A proposal that shows up every so often is to use dozenal arithmetic. The idea is simple, in base 12 more fractions work out very conveniently. You can easily divide things 3 and 4 ways. This is frequently convenient, and is why we often sell things in dozens. It is also why the much maligned Imperial system sneaks factors of 3 (3 tsp in a tbsp) and 12 (inches in a foot) in various places. And there are numerous minor benefits, such as the fact that the multiplication table becomes significantly simpler and therefore easier to learn.
When the French created the metric system, they based it on factors of 10 everywhere. They even went so far as to try to measure angles in gradians (a quarter circle had 100), and to use decimal time. The world as a whole rejected decimal angles and times, but has adopted decimal metric everywhere else. Which is very convenient for scientists, but is hard to divide into thirds and somewhat inconvenient for quarters. Furthermore the persistence of both systems results in occasional annoyances like the fact that in daily life we usually prefer to measure speed in km/h, but for energy and power calculations the units only work out properly if you measure in m/s. Resulting in an annoying factor of 3.6 that shows up converting between them.
The other day I read An Argument for Dozenalism that made many of these arguments. Nothing new. However it made the interesting point that ideally a dozenal arithmetic would have its own set of glyphs. It suggested that 0 and 1 could be kept, but everything else should be changed. In my opinion that argument is correct, it is very confusing if 21 sometimes is 5*5 and sometimes 3*7, which makes a mixed dozenal and decimal world harder than it needs to be. But this raises the interesting question of what a logical dozenal set of glyphs might look like.

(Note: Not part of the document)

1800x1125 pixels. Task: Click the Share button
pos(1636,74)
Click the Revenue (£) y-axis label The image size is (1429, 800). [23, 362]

I've amused myself with thinking about this, and I have a proposal for a set of glyphs that are (mostly) unused, easy to learn, quick to draw, and are much more logical than existing ones. All have a vertical line in the middle. At the top there is a choice of a hook starting on the left, a straight end, or a hook starting on the right. At the bottom there is a choice of a hook ending on the left, straight down, on the right, or bending right to cut across the vertical line. This gives 12 possibilities. By incrementing the bottom first, and the top when you get a carry, you get a sort of a 3,4 base. Which means that a glance at the glyph tells you immediately its sign mod 4. A glance at the top tells you whether it falls in the range 0-3, 4-7 or 8-11.
So instead of the current system of 10 random symbols to memorize, you get two simple rules. While at first it seems bizarre, it grows on you quickly. And it gives you a very quick way to tell whether a given number is written in decimal or dozenal. To get a sense what it looks like, take a look at the 12 times table (my apologies for the handwriting - my none too good penmanship gets worse when I'm using a mouse pad to draw with):
Note in particular how regular the patterns are for 2, 3, 4, and 6. Doesn't this look easier to memorize than the decimal times table? As an exercise try writing out your favorite sequences. Whether you're writing out squares, powers of 2, or primes you'll see that more patterns leap out at you in dozenal, making them easier to learn.
So there is my humble contribution to a dozenal future.
(In other news, I now have a patent to my name, though in fact it is owned by a previous employer. By the standards of the patent system, it is not a particularly bad patent. But if I had my druthers, it would have never been filed. Ah well.)